這里,無須回眸他走過的一個個足跡。從那大量的草書作品中,首先便可顯見地覺到祝枝山之使轉精神及結構氣息。若細細解讀,則會發現在不同之作品中每每透出孫虔禮的蘊藉、黃魯直的奇縱、王鐸的跌宕、傅山的酣暢,偶或可見王世鏜、王遽常的章草氣象。
熊秉明先生把草書創作的浪漫主義色彩稱之為“酒神精神”,衛民善飲,此種精神自然表現得很強烈,但又不失理性的把握。他曾說過:“寫這么多人,并不是一時的興趣,該學什么,吸收什么,表現什么,都心中有數?!?/p>
衛民也寫漢、魏諸體,在不多的作品中,頗見渾樸拙古之氣。而他之寫隸書、魏碑,主要是想從中“悟出一些草書的道理”。
衛民酷愛讀書,尤其對先秦文學、唐宋詩詞,更下過大功夫,這在當今書畫界的同齡人中,很是難能而可貴。對書法理論的學習及探討,衛民也耗費了不少時間,已有數萬字的文章見諸報刊。他還喜好畫畫,有很好的素描、色彩及國畫基礎。

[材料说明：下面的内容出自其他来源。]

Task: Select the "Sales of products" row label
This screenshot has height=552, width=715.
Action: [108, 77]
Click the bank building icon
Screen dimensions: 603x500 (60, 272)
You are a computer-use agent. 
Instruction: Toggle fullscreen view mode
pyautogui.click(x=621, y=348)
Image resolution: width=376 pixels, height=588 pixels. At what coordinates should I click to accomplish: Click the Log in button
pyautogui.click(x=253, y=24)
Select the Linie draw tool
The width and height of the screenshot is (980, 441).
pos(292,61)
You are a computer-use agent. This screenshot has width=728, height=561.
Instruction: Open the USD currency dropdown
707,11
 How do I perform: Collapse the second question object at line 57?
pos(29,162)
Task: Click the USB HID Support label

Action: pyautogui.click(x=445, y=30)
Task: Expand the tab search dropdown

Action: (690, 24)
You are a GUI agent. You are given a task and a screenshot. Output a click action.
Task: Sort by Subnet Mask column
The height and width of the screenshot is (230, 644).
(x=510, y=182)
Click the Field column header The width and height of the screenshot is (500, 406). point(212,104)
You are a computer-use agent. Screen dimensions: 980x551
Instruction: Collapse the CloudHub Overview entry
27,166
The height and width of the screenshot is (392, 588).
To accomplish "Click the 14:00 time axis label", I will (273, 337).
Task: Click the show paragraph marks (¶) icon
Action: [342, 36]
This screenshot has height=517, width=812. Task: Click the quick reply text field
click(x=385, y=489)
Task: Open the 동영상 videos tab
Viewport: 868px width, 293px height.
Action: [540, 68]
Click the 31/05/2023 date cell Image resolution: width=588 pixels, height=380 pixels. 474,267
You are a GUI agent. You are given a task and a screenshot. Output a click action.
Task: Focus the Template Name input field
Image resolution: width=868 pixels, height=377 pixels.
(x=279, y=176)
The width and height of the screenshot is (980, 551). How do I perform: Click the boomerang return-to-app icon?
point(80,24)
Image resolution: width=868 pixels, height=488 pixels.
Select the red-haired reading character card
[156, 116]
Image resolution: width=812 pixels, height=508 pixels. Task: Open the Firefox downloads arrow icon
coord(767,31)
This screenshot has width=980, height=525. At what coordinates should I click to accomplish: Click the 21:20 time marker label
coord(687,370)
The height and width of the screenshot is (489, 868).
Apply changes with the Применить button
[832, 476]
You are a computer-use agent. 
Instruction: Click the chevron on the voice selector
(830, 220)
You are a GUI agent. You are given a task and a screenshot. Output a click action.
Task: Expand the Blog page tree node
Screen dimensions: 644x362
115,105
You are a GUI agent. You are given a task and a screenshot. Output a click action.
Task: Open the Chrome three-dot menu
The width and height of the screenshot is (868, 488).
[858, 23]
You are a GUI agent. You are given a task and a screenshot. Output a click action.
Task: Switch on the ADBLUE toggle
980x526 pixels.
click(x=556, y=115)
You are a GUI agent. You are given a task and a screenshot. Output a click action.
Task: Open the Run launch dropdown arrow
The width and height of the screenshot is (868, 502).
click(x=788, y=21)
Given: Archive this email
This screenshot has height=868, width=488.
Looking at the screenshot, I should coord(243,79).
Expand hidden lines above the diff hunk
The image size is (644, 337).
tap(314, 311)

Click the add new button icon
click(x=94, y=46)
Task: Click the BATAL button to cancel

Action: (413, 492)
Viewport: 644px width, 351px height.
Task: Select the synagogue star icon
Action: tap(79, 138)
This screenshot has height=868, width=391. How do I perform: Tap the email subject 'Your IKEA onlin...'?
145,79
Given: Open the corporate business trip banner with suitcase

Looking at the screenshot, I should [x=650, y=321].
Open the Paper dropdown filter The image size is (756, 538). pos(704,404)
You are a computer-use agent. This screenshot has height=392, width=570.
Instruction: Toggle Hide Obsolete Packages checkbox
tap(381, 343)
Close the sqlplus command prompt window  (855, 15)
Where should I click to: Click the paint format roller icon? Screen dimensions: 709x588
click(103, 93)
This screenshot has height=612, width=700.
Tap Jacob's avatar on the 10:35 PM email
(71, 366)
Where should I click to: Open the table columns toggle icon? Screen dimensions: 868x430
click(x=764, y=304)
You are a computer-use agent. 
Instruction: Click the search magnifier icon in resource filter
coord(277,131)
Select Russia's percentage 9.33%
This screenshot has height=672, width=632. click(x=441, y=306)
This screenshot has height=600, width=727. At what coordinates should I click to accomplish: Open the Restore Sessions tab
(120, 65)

綜合素養的修煉加之辛勤不懈的臨池,換得的成果無疑是豐碩的,全國屆展、全國中青展以及楹聯展、扇面展、隸書展等國家級展覽中都有衛民的作品入選。他那灑脫無羈、性情恣肆的草書,早已為書壇所熟知和認可,他卻從未滿足。自撰聯“不求少年得志,但愿大器晚成”,足見其目標之高遠及用心之良苦。